*Exercise input*
⁂

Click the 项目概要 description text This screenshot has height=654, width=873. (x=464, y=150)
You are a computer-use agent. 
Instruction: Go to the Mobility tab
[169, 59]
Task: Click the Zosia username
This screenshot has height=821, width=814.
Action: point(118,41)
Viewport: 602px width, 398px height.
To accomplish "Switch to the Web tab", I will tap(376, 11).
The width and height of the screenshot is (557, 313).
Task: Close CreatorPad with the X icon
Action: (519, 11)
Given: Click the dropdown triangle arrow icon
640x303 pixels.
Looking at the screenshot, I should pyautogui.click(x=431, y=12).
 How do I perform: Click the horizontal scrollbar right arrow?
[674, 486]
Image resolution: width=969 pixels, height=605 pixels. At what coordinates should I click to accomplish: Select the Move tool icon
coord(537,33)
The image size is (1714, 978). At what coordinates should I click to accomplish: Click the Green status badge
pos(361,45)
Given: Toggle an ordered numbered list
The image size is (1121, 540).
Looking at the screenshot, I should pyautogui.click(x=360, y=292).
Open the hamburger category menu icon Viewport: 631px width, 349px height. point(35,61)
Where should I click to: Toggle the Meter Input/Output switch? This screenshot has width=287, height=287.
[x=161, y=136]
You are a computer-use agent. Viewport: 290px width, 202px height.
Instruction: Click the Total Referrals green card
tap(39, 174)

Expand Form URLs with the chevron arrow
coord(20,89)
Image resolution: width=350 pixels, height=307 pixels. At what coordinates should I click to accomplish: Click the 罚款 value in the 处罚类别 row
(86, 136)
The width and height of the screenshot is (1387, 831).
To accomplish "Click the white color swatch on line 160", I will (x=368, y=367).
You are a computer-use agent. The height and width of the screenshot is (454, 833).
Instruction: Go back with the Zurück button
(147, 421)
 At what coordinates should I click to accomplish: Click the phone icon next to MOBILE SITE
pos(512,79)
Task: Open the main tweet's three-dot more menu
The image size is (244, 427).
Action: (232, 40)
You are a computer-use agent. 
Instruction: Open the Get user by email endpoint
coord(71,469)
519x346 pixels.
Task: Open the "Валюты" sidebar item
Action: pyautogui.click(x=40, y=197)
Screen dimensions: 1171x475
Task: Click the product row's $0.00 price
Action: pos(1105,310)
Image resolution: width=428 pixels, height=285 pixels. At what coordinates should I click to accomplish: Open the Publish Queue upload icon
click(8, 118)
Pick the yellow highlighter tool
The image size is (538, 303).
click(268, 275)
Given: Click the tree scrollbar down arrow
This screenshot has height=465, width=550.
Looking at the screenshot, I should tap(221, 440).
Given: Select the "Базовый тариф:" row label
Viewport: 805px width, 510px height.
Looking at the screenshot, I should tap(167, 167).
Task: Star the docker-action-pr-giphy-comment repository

⁂

*Objective*
Rewrite all of the lines above, putting "Goal" wherever "Instruction" appears and leaving everything else the same.

*Solution for this exercise*
Click the 项目概要 description text This screenshot has height=654, width=873. (x=464, y=150)
You are a computer-use agent. 
Goal: Go to the Mobility tab
[169, 59]
Task: Click the Zosia username
This screenshot has height=821, width=814.
Action: point(118,41)
Viewport: 602px width, 398px height.
To accomplish "Switch to the Web tab", I will tap(376, 11).
The width and height of the screenshot is (557, 313).
Task: Close CreatorPad with the X icon
Action: (519, 11)
Given: Click the dropdown triangle arrow icon
640x303 pixels.
Looking at the screenshot, I should pyautogui.click(x=431, y=12).
 How do I perform: Click the horizontal scrollbar right arrow?
[674, 486]
Image resolution: width=969 pixels, height=605 pixels. At what coordinates should I click to accomplish: Select the Move tool icon
coord(537,33)
The image size is (1714, 978). At what coordinates should I click to accomplish: Click the Green status badge
pos(361,45)
Given: Toggle an ordered numbered list
The image size is (1121, 540).
Looking at the screenshot, I should pyautogui.click(x=360, y=292).
Open the hamburger category menu icon Viewport: 631px width, 349px height. point(35,61)
Where should I click to: Toggle the Meter Input/Output switch? This screenshot has width=287, height=287.
[x=161, y=136]
You are a computer-use agent. Viewport: 290px width, 202px height.
Goal: Click the Total Referrals green card
tap(39, 174)

Expand Form URLs with the chevron arrow
coord(20,89)
Image resolution: width=350 pixels, height=307 pixels. At what coordinates should I click to accomplish: Click the 罚款 value in the 处罚类别 row
(86, 136)
The width and height of the screenshot is (1387, 831).
To accomplish "Click the white color swatch on line 160", I will (x=368, y=367).
You are a computer-use agent. The height and width of the screenshot is (454, 833).
Goal: Go back with the Zurück button
(147, 421)
 At what coordinates should I click to accomplish: Click the phone icon next to MOBILE SITE
pos(512,79)
Task: Open the main tweet's three-dot more menu
The image size is (244, 427).
Action: (232, 40)
You are a computer-use agent. 
Goal: Open the Get user by email endpoint
coord(71,469)
519x346 pixels.
Task: Open the "Валюты" sidebar item
Action: pyautogui.click(x=40, y=197)
Screen dimensions: 1171x475
Task: Click the product row's $0.00 price
Action: pos(1105,310)
Image resolution: width=428 pixels, height=285 pixels. At what coordinates should I click to accomplish: Open the Publish Queue upload icon
click(8, 118)
Pick the yellow highlighter tool
The image size is (538, 303).
click(268, 275)
Given: Click the tree scrollbar down arrow
This screenshot has height=465, width=550.
Looking at the screenshot, I should tap(221, 440).
Given: Select the "Базовый тариф:" row label
Viewport: 805px width, 510px height.
Looking at the screenshot, I should tap(167, 167).
Task: Star the docker-action-pr-giphy-comment repository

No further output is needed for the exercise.